◆ Provided records:
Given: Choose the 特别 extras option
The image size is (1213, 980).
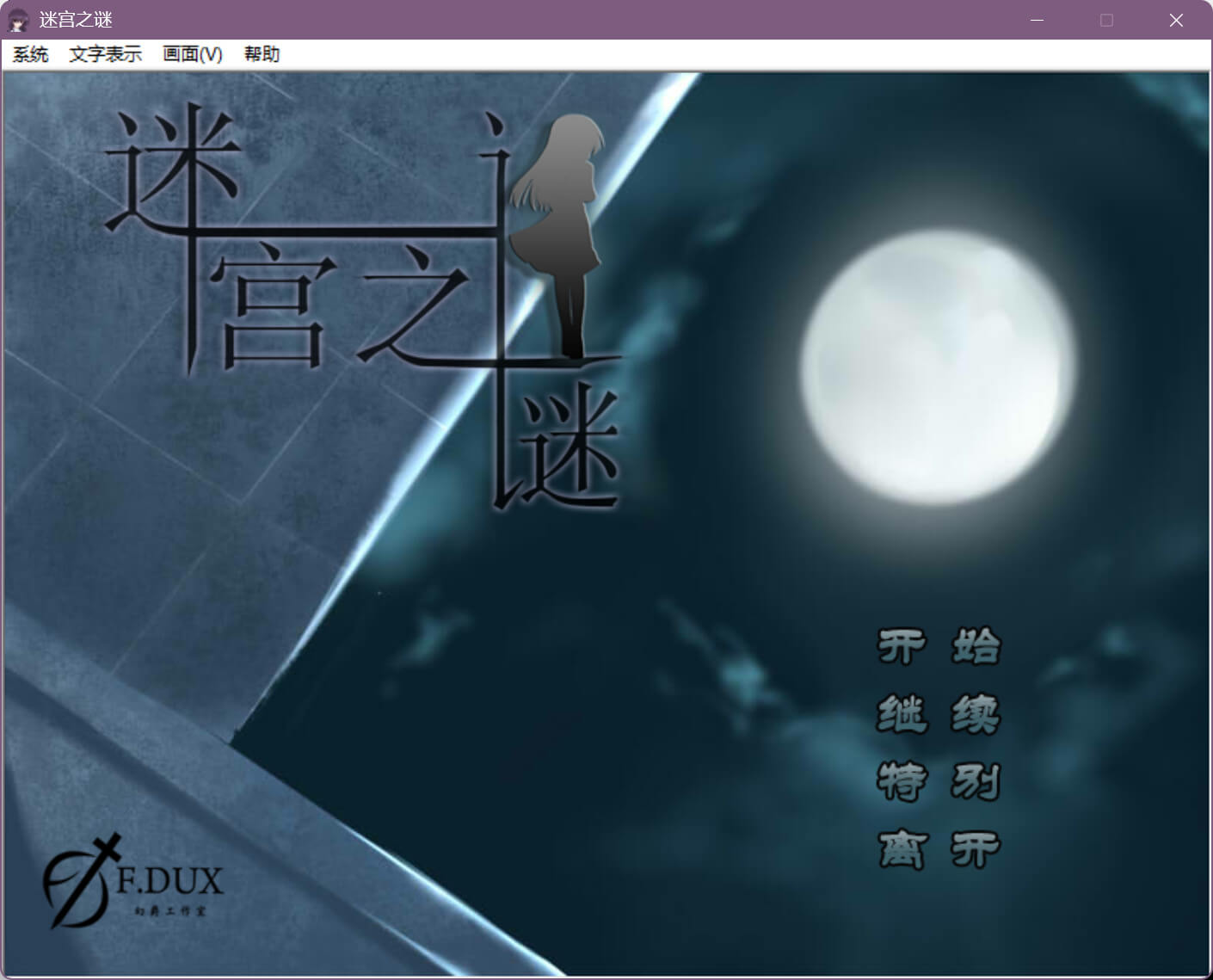Looking at the screenshot, I should coord(939,781).
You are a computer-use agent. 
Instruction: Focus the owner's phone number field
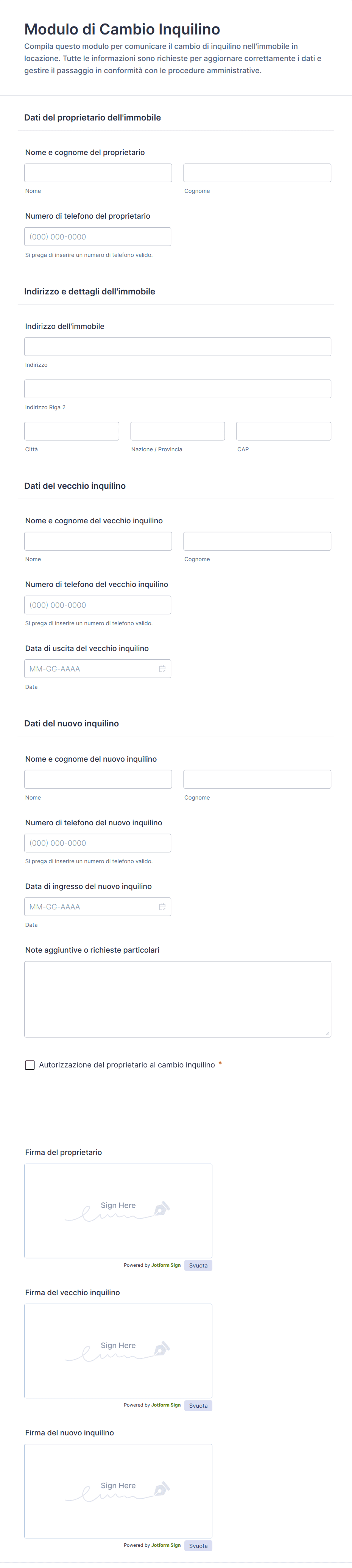[x=97, y=237]
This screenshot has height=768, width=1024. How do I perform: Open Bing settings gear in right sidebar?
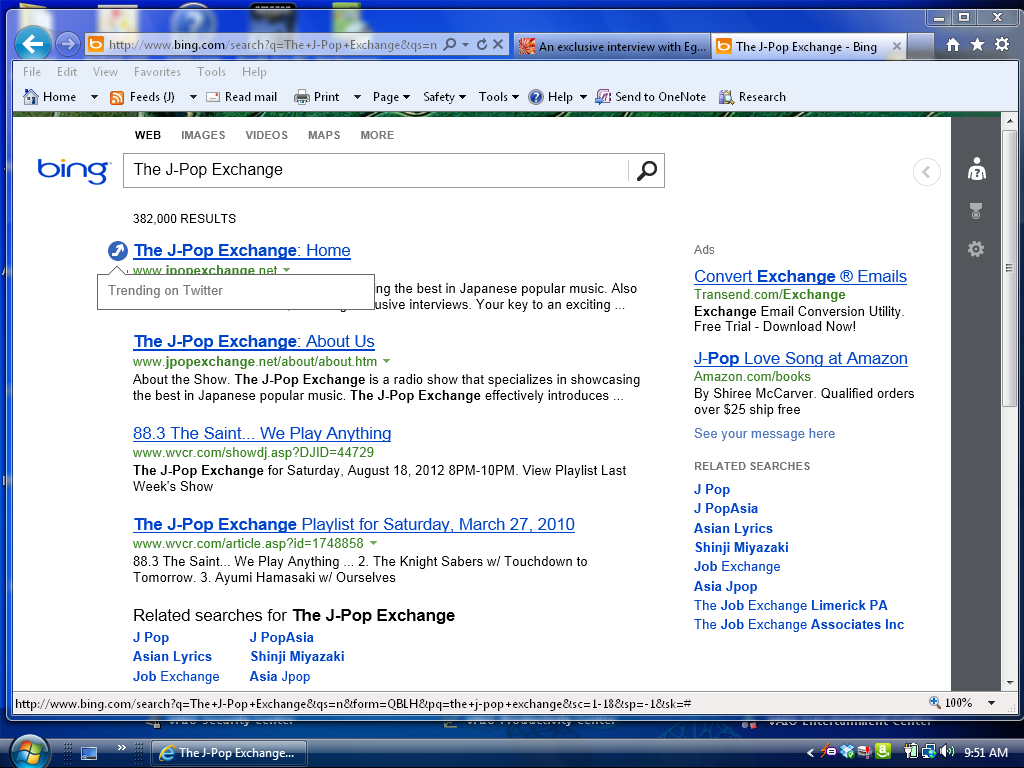(x=976, y=249)
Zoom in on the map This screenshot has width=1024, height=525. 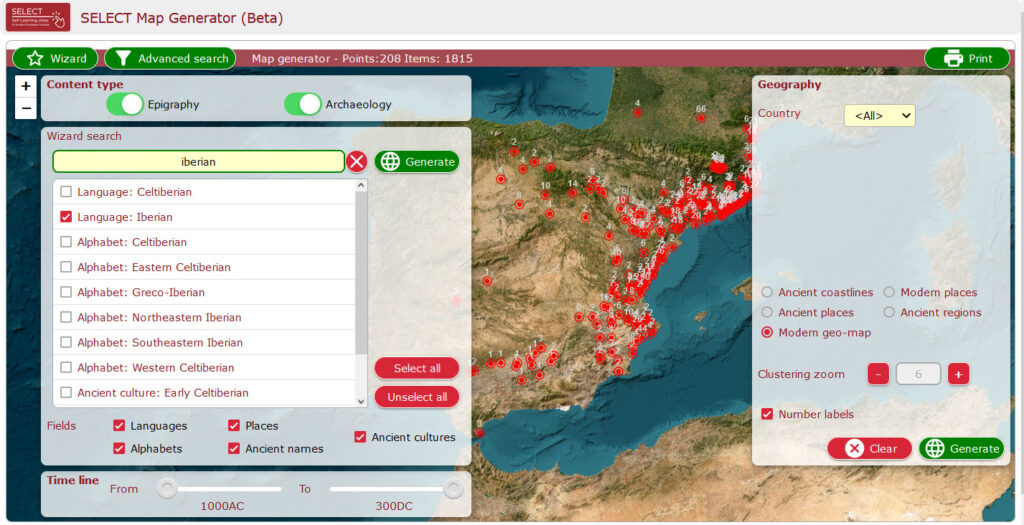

◆ Task directions:
With images omitted, output the data exactly as given.

◆ Response for this exercise:
Given: Choose the 特别 extras option
The image size is (1213, 980).
Looking at the screenshot, I should coord(939,781).
You are a computer-use agent. 
Instruction: Focus the owner's phone number field
[x=97, y=237]
This screenshot has height=768, width=1024. How do I perform: Open Bing settings gear in right sidebar?
(x=976, y=249)
Zoom in on the map This screenshot has width=1024, height=525. 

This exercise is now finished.